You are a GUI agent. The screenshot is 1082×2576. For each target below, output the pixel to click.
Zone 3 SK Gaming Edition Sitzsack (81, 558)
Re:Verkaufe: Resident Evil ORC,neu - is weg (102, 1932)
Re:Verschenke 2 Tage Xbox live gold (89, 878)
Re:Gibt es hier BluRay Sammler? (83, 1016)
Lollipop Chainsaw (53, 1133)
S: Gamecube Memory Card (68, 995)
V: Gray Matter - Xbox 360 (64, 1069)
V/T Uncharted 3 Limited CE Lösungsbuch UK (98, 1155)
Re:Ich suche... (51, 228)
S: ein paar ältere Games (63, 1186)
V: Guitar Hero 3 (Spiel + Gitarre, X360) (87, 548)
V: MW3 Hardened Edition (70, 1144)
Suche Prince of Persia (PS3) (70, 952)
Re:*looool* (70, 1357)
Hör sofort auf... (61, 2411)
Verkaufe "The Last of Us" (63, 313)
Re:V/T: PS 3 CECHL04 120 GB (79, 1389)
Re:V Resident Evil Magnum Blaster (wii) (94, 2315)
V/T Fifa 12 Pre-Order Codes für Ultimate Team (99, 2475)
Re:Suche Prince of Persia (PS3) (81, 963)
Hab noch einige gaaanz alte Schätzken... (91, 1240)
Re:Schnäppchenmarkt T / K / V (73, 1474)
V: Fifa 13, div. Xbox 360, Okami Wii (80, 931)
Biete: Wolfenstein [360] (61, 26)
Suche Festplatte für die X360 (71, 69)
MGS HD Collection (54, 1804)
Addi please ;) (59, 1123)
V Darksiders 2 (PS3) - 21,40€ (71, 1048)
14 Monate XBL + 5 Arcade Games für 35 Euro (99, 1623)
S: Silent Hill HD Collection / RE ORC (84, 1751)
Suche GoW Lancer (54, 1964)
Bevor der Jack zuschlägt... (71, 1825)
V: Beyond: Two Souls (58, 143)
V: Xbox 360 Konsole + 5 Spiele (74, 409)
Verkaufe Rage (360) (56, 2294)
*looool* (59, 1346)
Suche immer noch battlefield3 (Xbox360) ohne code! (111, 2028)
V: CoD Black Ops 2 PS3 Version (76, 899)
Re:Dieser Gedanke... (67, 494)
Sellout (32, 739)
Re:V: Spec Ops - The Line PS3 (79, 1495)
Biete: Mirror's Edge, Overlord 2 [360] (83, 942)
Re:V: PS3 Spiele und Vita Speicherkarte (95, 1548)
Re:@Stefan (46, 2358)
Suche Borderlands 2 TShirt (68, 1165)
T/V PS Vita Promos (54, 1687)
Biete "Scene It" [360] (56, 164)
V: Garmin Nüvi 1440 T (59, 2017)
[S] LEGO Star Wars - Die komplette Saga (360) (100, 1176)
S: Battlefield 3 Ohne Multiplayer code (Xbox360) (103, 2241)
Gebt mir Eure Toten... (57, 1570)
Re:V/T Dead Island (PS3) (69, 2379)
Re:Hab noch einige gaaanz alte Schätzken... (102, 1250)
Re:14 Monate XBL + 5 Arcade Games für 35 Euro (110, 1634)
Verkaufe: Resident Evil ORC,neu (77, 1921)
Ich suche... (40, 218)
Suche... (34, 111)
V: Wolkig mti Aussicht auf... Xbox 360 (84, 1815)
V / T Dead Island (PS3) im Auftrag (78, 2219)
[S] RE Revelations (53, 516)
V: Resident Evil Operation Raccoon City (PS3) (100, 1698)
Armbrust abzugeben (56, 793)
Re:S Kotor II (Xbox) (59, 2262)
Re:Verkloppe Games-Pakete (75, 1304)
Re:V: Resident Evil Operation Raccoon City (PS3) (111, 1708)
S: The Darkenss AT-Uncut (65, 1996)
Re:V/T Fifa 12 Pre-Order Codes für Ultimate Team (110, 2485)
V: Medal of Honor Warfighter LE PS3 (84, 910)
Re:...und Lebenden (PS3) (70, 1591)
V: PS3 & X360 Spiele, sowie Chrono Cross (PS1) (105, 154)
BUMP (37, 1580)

○ ○ ○

Copy each line in the listing where "Euro" appears.

14 Monate XBL + 5 Arcade Games für 35 Euro (99, 1623)
Re:14 Monate XBL + 5 Arcade Games für 35 Euro (110, 1634)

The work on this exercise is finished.